La Red Bull, con la sua RB22 è in crisi profonda, ma l'olandese non può più nascondersi dietro questa scusa. La monoposto è lenta, instabile e difficile da guidare. Eppure, quando un quattro volte campione del mondo non riesce nemmeno a entrare nei primo 10, il problema non è solo tecnico. È anche, e soprattutto, di un pilota che sembra aver perso la lucidità, la concentrazione e quella fame di vittoria che lo aveva reso imbattibile.
Errori banali, giri sporchi e un evidente nervosismo hanno condannato Verstappen a partire dalla 6° fila. Un risultato che fa male e che getta ombre pesanti sul suo futuro.

Arroganza intollerabile: cacciare i giornalisti invece di guidare
A rendere la giornata ancora più negativa è stato il comportamento fuori pista. Durante le interviste, Verstappen ha ordinato a un giornalista di andarsene rifiutandosi di parlare finché il reporter non se ne fosse andato. Un gesto da bullo di scuola, indegno di un pilota di questo livello.
Invece di assumersi le proprie responsabilità, Verstappen preferisce sfogare la frustrazione su chi fa il proprio mestiere. Cacciare giornalisti non fa andare più veloce la macchina. Non risolve i problemi di bilanciamento. Non porta la RB22 al vertice. È solo l’ennesima dimostrazione di un ego da riportare nei ranghi e di una maturità altalenante.

Una domenica che si annuncia umiliante
Dall’11° posizione a Suzuka la rimonta sarà un’impresa quasi impossibile. Pochi sorpassi, alto degrado gomme e una Red Bull che non ha il passo per stare con i migliori. Verstappen rischia di vivere un’altra gara anonima, lontano dal podio, costretto a lottare per punti irrisori.

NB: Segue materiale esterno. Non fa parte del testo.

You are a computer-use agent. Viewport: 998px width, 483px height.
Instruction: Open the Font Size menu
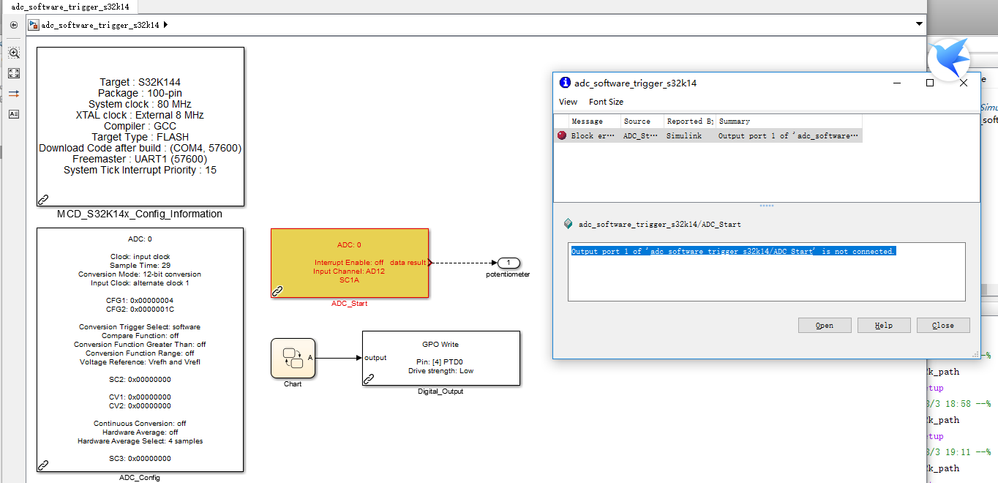[606, 102]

Il talento di Max è cristallino e c’è ancora, ma c'è la sensazione che viene sprecato da una frustrazione mal gestita e da una presunzione che sta superando i limiti.
La F1 è uno sport crudele. Non basta essere stati forti ieri per esserlo oggi. Verstappen sta dimostrando di non essere più all’altezza del ruolo di dominatore che si era cucito addosso. Fino a quando continuerà a pensare a cacciare giornalisti invece di concentrarsi sulla guida, i risultati continueranno a essere deludenti. Suzuka lo ha detto chiaramente: è ora di crescere.
Verstappen ha due scelte: tornare a guidare come sa, o continuare a fare certe uscite fuori pista. Per ora, sta scegliendo la seconda strada. E lo sta pagando a caro prezzo.